[SUPPLIED DATA]
● ● ● ● ● ● ●
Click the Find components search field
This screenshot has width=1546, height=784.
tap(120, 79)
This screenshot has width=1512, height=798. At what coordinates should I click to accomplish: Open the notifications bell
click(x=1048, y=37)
● ● ● ● ● ● ●
All lines from the one containing "This screenshot has width=1546, height=784." to the end of the records are to be duplicated exactly, and no other lines are to be given.

[EXERCISE ANSWER]
This screenshot has width=1546, height=784.
tap(120, 79)
This screenshot has width=1512, height=798. At what coordinates should I click to accomplish: Open the notifications bell
click(x=1048, y=37)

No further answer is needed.